There is increasing evidence that mitochondria play an important role in the control of cytosolic Ca²⁺ signaling. We have investigated here the effects of inhibiting the main mitochondrial Ca²⁺ exit pathway, the mitochondrial Na⁺/Ca²⁺

exchanger (MNCE), on Ca²⁺ release and cytosolic Ca²⁺ oscillations. In HeLa cells, the specific MNCE inhibitor CGP37157 activated histamine-induced Ca²⁺ release from the endoplasmic reticulum and increased the size of the cytosolic Ca²⁺ peak induced by histamine. CGP37157 also changed the pattern of the Ca²⁺ oscillations induced by histamine from a high-frequency irregular one to a lower frequency baseline spike type.
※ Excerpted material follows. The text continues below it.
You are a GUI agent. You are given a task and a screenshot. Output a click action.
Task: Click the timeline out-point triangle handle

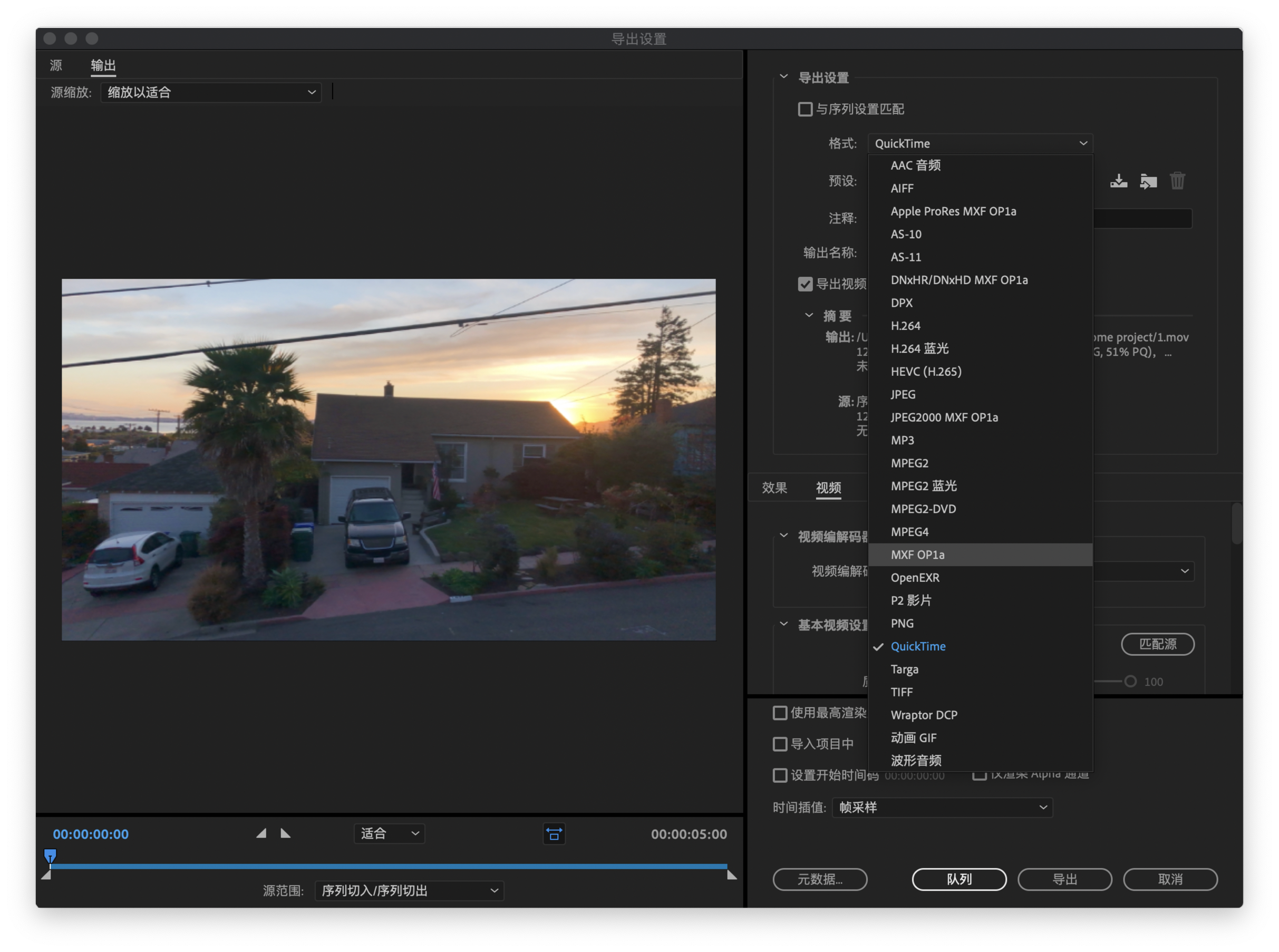pos(731,875)
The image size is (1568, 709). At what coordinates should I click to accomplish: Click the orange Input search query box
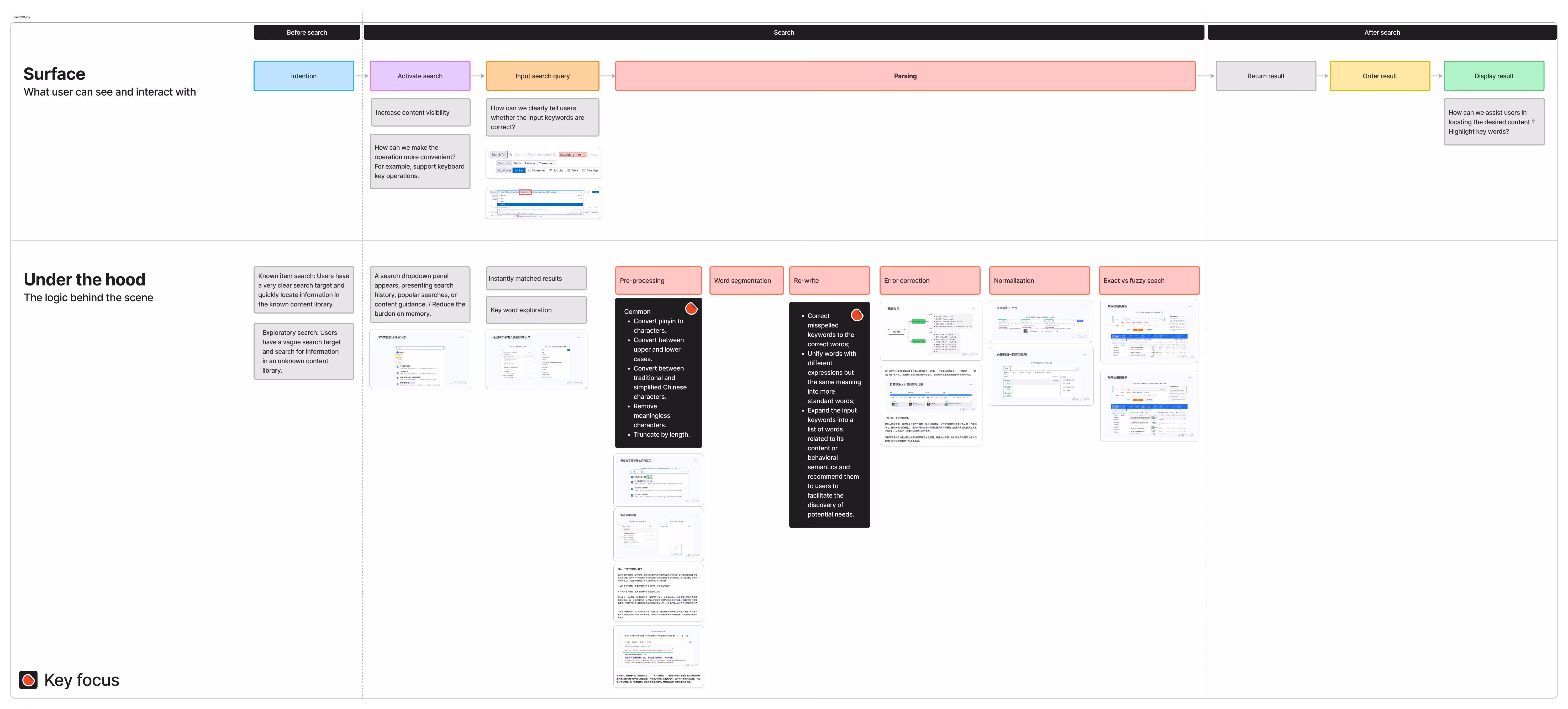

This change in single cell Ca²⁺ dynamics produced however little changes in the average Ca²⁺ values of a large cell population. In human fibroblasts, CGP37157 increased the frequency of the baseline oscillations in cells having spontaneous activity and induced the generation of oscillations in cells without spontaneous activity. This effect was dose-dependent, disappeared when the inhibitor was washed out and was not mimicked by mitochondrial depolarization. CGP37157 increased also mitochondrial [Ca²⁺] and ATP production in histamine-stimulated HeLa cells, although the effect on ATP production was only transient. Our results suggest that the mitochondrial Na⁺/ Ca²⁺ exchanger directly modulates inositol 1,4,5-trisphosphate-induced Ca²⁺ release and in that way controls cytosolic Ca²⁺ oscillations.